§ **Task to carry out**
Nothing but an exact copy of the records is expected here.

§ **Data to examine**
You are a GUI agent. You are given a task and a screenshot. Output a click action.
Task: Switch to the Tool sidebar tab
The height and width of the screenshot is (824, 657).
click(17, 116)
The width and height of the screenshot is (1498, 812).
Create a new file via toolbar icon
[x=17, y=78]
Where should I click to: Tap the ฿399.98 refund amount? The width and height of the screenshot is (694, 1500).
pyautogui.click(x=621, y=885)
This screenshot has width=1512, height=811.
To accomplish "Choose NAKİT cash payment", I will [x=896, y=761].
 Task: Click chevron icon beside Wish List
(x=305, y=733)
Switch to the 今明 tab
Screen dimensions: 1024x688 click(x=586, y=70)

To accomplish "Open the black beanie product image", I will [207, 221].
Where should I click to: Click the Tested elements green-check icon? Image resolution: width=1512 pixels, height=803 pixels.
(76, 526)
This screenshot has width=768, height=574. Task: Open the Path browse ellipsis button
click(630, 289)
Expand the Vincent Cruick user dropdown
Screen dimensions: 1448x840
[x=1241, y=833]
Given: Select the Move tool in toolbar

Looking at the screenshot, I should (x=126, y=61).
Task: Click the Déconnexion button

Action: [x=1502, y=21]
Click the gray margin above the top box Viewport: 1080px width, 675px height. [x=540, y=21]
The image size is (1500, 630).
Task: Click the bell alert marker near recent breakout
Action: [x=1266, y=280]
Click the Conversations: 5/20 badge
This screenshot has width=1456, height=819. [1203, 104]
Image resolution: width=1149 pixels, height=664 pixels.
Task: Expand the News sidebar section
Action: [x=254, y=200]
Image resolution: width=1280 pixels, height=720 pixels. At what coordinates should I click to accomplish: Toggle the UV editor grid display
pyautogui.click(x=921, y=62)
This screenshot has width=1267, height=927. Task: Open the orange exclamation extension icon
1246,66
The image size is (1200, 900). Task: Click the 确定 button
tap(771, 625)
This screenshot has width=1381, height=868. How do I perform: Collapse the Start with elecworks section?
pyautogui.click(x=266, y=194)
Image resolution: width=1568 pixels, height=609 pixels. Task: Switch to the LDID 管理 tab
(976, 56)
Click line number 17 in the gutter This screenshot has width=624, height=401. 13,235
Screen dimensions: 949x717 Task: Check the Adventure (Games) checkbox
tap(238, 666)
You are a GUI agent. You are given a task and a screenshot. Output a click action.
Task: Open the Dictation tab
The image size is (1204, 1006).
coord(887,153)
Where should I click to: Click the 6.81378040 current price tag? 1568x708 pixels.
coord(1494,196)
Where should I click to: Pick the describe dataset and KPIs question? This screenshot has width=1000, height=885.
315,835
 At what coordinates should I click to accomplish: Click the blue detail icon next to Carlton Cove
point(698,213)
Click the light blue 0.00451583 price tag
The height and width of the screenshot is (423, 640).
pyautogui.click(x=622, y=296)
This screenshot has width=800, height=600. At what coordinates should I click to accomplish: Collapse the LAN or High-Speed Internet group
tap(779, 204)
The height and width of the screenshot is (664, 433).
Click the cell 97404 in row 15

§ **Exercise result**
You are a GUI agent. You are given a task and a screenshot. Output a click action.
Task: Switch to the Tool sidebar tab
The height and width of the screenshot is (824, 657).
click(17, 116)
The width and height of the screenshot is (1498, 812).
Create a new file via toolbar icon
[x=17, y=78]
Where should I click to: Tap the ฿399.98 refund amount? The width and height of the screenshot is (694, 1500).
pyautogui.click(x=621, y=885)
This screenshot has width=1512, height=811.
To accomplish "Choose NAKİT cash payment", I will [x=896, y=761].
 Task: Click chevron icon beside Wish List
(x=305, y=733)
Switch to the 今明 tab
Screen dimensions: 1024x688 click(x=586, y=70)

To accomplish "Open the black beanie product image", I will [207, 221].
Where should I click to: Click the Tested elements green-check icon? Image resolution: width=1512 pixels, height=803 pixels.
(76, 526)
This screenshot has width=768, height=574. Task: Open the Path browse ellipsis button
click(630, 289)
Expand the Vincent Cruick user dropdown
Screen dimensions: 1448x840
[x=1241, y=833]
Given: Select the Move tool in toolbar

Looking at the screenshot, I should (x=126, y=61).
Task: Click the Déconnexion button

Action: [x=1502, y=21]
Click the gray margin above the top box Viewport: 1080px width, 675px height. [x=540, y=21]
The image size is (1500, 630).
Task: Click the bell alert marker near recent breakout
Action: [x=1266, y=280]
Click the Conversations: 5/20 badge
This screenshot has width=1456, height=819. [1203, 104]
Image resolution: width=1149 pixels, height=664 pixels.
Task: Expand the News sidebar section
Action: [x=254, y=200]
Image resolution: width=1280 pixels, height=720 pixels. At what coordinates should I click to accomplish: Toggle the UV editor grid display
pyautogui.click(x=921, y=62)
This screenshot has width=1267, height=927. Task: Open the orange exclamation extension icon
1246,66
The image size is (1200, 900). Task: Click the 确定 button
tap(771, 625)
This screenshot has width=1381, height=868. How do I perform: Collapse the Start with elecworks section?
pyautogui.click(x=266, y=194)
Image resolution: width=1568 pixels, height=609 pixels. Task: Switch to the LDID 管理 tab
(976, 56)
Click line number 17 in the gutter This screenshot has width=624, height=401. 13,235
Screen dimensions: 949x717 Task: Check the Adventure (Games) checkbox
tap(238, 666)
You are a GUI agent. You are given a task and a screenshot. Output a click action.
Task: Open the Dictation tab
The image size is (1204, 1006).
coord(887,153)
Where should I click to: Click the 6.81378040 current price tag? 1568x708 pixels.
coord(1494,196)
Where should I click to: Pick the describe dataset and KPIs question? This screenshot has width=1000, height=885.
315,835
 At what coordinates should I click to accomplish: Click the blue detail icon next to Carlton Cove
point(698,213)
Click the light blue 0.00451583 price tag
The height and width of the screenshot is (423, 640).
pyautogui.click(x=622, y=296)
This screenshot has width=800, height=600. At what coordinates should I click to accomplish: Collapse the LAN or High-Speed Internet group
tap(779, 204)
The height and width of the screenshot is (664, 433).
Click the cell 97404 in row 15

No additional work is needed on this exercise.